The album she eventually produced was a sensation.
Released in Britain in the fall of 2006, "Back to Black" brought Winehouse global fame. Working with producers Mark Ronson and Salaam Remi and soul-funk group the Dap-Kings, Winehouse fused soul, jazz, doo-wop and, above all, a love of the girl-groups of the early 1960s with lyrical tales of romantic obsession and emotional excess.
"Back to Black" was released in the United States in March 2007 and went on to win five Grammy awards, including song and record of the year for "Rehab."
Music critic John Aizlewood attributed her trans-Atlantic success to a fantastic voice and a genuinely original sound.
"A lot of British bands fail in America because they give America something Americans do better — that's why most British hip-hop has failed," he said. "But they won't have come across anything quite like Amy Winehouse."
Winehouse's rise was helped by her distinctive look — black beehive of hair, thickly lined cat eyes, girly tattoos — and her tart tongue.
She was famously blunt in her assessment of her peers, once describing Dido's sound as "background music — the background to death" and saying of pop princess Kylie Minogue, "she's not an artist ... she's a pony."
The songs on "Black to Black" detailed breakups and breakdowns with a similar frankness. Lyrically, as in life, Winehouse wore her heart on her sleeve.
"I listen to a lot of '60s music, but society is different now," Winehouse said in 2007. "I'm a young woman and I'm going to write about what I know."
Even then, Winehouse's performances were sometimes shambolic, and she admitted she was "a terrible drunk."
Increasingly, her personal life began to overshadow her career.
She acknowledged struggling with eating disorders and told a newspaper that she had been diagnosed as manic depressive but refused to take medication. Soon accounts of her erratic behavior, canceled concerts and drink- and drug-fueled nights began to multiply.
Photographs caught her unsteady on her feet or vacant-eyed, and she appeared unhealthily thin, with scabs on her face and marks on her arms.
There were embarrassing videos released to the world on the Internet. One showed an addled Winehouse and Babyshambles singer Pete Doherty playing with newborn mice. Another, for which Winehouse apologized, showed her singing a racist ditty to the tune of a children's song.
Winehouse's managers went to increasingly desperate lengths to keep the wayward star on the straight and narrow. Before a June 2011 concert in Belgrade — the first stop on a planned European comeback tour — her hotel was stripped of booze. It did no good,
Winehouse swayed and slurred her way through barely recognizable songs, as her band played gamely and the audience jeered and booed.

● Task brief
According to the passage about Amy Winehouse, when was "Back to Black" released in the United States? The lines that follow come from a separate source unrelated to the passage.

● Exercise data

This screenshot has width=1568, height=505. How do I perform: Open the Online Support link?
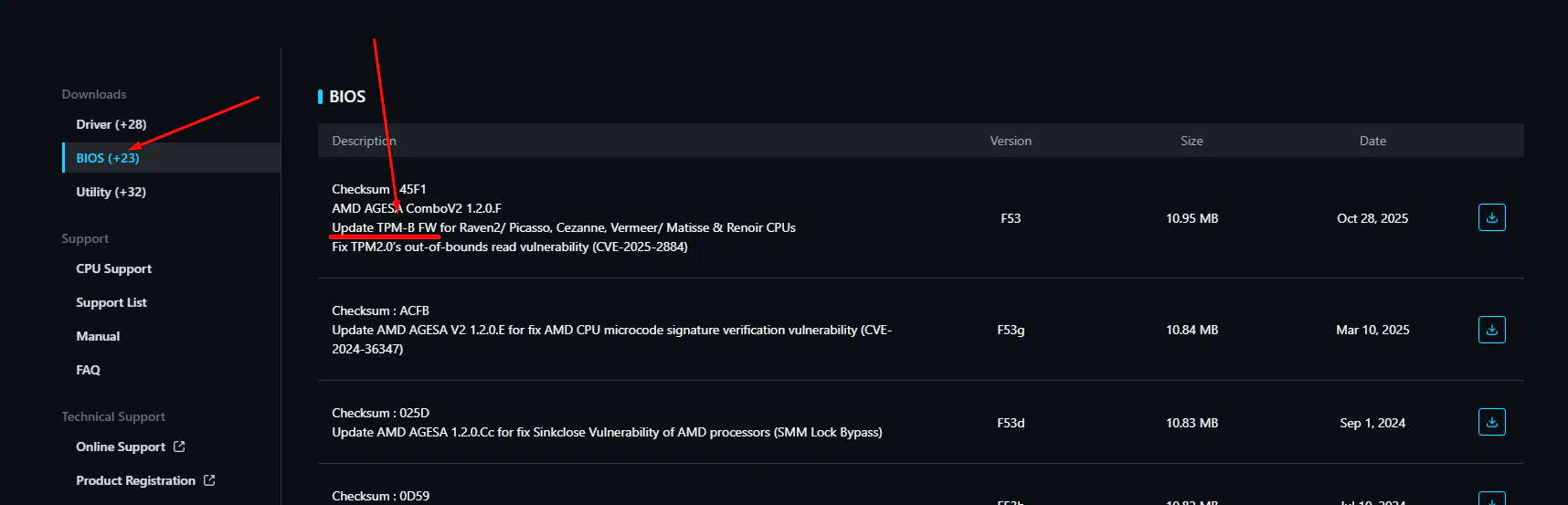pyautogui.click(x=121, y=447)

● Result of the task
March 2007.